Harvey, which came ashore on Aug 25 as the most powerful hurricane to hit Texas in 50 years, is expected to be one of the costliest natural disasters in US history, having displaced more than one million people and leaving wreckage over more than 480km.
Thirteen Superfund sites - heavily contaminated former industrial zones - in Texas were flooded or damaged by Harvey, but the full impact on surrounding areas was not immediately clear, the US Environmental Protection Agency said on Saturday.
The announcement came amid rising concern about the health risks posed by Harvey's record floodwaters, which contain a toxic mix of chemicals, oil and bacteria from Houston's notoriously leaky sewer system.
The city of Houston ordered a mandatory evacuation yesterday of about 4,600 residences in the western section, where several hundred people have not left their homes and flooding is expected to last for another two weeks.
"Put your own personal safety above your property," Mayor Sylvester Turner said, adding that residents should consider the safety of first responders who would have to handle any emergencies.
Damage from the storm is also posing an economic and humanitarian challenge for US President Donald Trump, who visited Houston on Saturday and met some of the thousands of people in evacuation shelters and rescue workers who have helped shuttle survivors to safety.
RELIEF WORK DONE 'VERY EFFICIENTLY'
Really, I think people appreciate what has been done. It has been done very efficiently, very well. There is a lot of love, a lot of love.
PRESIDENT DONALD TRUMP, speaking during a stop at the NRG Centre, a convention complex converted into a facility to assist storm evacuees.
"Really, I think people appreciate what has been done," Mr Trump told reporters at NRG Centre, a convention complex converted into a facility to assist storm evacuees. "It has been done very efficiently, very well. There is a lot of love, a lot of love."
The visit gave Mr Trump an opportunity to show an empathetic side, after some criticised him for staying clear of the disaster zone during a Texas visit on Tuesday. In response, Mr Trump said he did not want to hamper rescue efforts.
Late Saturday night, Mr Trump tweeted: "Just got back to the White House from the Great States of Texas and Louisiana, where things are going well. Such cooperation & coordination!"
The Trump administration on Friday asked Congress for a US$7.85 billion (S$10.7 billion) appropriation for response and initial recovery efforts. Texas Governor Greg Abbott, who accompanied the Trumps, has said his state may need more than US$125 billion.
For many in the Houston metropolitan area, which has an economy as large as Argentina's, losses to individual families were cataclysmic.
In a neighbourhood in east Houston, streets were lined with 2.4m piles of soggy debris, including mattresses, carpets and other belongings ripped out of homes.
Mr Adrian Rodriguez returned on Saturday to his flood-hit home, where he lived with his wife and three young boys.

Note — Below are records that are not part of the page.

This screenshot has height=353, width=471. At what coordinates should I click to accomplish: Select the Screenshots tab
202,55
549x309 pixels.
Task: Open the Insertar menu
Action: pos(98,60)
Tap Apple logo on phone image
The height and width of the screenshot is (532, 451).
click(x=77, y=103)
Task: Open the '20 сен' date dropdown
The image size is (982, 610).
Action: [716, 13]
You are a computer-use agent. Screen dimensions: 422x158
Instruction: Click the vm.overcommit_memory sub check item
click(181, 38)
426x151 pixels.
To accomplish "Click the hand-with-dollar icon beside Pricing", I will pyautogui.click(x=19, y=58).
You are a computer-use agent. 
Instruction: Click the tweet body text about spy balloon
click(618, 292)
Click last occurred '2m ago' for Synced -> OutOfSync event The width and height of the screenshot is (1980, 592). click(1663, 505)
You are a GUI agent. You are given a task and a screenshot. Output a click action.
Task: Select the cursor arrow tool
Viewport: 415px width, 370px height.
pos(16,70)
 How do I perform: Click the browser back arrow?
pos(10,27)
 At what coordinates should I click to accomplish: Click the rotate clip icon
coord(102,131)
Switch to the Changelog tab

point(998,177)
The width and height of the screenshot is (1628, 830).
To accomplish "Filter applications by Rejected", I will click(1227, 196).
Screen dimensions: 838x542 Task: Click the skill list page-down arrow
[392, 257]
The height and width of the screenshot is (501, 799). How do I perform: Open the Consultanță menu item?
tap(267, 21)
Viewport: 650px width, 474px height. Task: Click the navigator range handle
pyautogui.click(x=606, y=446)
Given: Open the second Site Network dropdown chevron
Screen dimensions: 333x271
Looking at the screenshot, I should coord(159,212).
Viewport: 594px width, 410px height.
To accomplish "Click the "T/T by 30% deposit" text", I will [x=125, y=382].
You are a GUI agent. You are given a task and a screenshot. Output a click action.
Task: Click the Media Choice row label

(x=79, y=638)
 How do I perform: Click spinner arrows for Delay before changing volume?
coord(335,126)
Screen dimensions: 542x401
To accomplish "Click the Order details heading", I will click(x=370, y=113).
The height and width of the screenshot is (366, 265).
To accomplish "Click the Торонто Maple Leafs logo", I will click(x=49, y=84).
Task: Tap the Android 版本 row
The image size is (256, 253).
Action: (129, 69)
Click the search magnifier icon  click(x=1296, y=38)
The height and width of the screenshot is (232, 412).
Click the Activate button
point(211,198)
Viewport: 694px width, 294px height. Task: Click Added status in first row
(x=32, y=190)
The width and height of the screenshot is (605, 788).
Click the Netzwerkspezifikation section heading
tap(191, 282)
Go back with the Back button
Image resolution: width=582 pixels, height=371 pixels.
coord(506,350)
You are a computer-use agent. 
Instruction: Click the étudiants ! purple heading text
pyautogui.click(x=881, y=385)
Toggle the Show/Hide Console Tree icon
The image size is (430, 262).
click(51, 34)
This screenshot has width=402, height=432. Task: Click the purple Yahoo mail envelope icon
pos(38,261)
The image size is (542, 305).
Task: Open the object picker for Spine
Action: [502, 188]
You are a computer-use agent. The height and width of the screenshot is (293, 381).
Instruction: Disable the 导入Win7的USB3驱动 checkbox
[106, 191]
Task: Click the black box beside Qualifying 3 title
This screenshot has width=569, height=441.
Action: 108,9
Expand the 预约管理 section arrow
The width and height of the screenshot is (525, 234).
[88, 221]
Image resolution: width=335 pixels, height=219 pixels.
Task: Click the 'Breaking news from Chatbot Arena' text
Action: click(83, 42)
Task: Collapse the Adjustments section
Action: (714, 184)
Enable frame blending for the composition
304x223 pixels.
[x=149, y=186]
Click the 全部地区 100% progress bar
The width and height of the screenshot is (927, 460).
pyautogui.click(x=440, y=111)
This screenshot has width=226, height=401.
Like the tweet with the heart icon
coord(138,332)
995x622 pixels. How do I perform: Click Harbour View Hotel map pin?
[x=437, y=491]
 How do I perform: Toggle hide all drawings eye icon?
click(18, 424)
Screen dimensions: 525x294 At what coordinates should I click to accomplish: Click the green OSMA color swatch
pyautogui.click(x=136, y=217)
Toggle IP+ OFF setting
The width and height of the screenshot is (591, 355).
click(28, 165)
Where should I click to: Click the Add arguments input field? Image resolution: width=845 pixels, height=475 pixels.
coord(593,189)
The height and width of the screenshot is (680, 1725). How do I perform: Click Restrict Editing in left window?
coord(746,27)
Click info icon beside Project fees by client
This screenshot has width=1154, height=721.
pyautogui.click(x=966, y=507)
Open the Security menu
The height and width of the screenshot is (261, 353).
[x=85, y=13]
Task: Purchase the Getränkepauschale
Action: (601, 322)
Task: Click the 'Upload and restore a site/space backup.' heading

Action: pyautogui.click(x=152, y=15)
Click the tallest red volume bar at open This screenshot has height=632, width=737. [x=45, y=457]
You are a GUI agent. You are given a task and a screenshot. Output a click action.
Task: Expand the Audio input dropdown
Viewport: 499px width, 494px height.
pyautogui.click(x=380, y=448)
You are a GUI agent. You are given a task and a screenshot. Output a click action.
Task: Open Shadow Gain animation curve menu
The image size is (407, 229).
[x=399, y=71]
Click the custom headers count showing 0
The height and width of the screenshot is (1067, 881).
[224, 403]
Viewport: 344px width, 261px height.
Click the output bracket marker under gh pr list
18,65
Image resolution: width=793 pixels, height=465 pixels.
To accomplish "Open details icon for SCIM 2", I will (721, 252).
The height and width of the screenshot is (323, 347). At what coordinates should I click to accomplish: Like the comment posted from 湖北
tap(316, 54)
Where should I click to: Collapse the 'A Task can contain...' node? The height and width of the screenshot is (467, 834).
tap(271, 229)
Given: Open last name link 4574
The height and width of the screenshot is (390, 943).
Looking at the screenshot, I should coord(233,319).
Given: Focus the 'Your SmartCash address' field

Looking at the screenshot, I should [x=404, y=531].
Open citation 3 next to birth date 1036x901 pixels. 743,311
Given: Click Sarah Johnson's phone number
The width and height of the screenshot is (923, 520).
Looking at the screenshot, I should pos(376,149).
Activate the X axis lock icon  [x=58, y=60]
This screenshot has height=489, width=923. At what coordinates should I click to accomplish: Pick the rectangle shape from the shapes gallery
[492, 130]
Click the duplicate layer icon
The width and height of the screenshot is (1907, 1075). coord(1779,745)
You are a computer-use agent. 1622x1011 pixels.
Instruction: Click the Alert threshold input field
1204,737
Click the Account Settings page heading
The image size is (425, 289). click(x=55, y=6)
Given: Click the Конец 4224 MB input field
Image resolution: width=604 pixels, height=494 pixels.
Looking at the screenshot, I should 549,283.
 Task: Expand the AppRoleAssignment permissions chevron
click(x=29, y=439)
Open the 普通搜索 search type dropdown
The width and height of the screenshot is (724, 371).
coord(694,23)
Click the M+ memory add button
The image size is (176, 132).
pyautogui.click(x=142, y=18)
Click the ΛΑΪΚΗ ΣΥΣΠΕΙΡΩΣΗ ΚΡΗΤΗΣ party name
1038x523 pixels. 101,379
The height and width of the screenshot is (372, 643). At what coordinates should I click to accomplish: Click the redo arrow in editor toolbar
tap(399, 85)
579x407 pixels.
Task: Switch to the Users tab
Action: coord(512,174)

"I lost everything. All my children's pictures of them growing up. Their birthday pictures. Vacation pictures. Their school projects of what they wanted to be when they grow up," he said.
"There is furniture on the sidewalk that I'm still paying for," he said. "Everything in the house is history."
Officials said at least 75 schools in Houston - or more than 25 per cent of all those in the district - suffered severe or extensive water damage .
At least one high school, with 2,700 students, was unlikely to open for nearly the entire school year, and the city was still evaluating some other school structures.
Many areas of Texas were still battling floodwaters from swollen rivers that were expected to last for a week or more. In Beaumont, about 140km east, officials were trying to repair a flood-damaged pumping station that caused the town of about 120,000 people to lose drinking water for days.
As of Saturday morning, nearly 200,000 homes have suffered flood damage and about 12,600 were destroyed, according to the Texas Department of Public Safety.
Nine days after the hurricane hit, more than 50,000 people remained without power.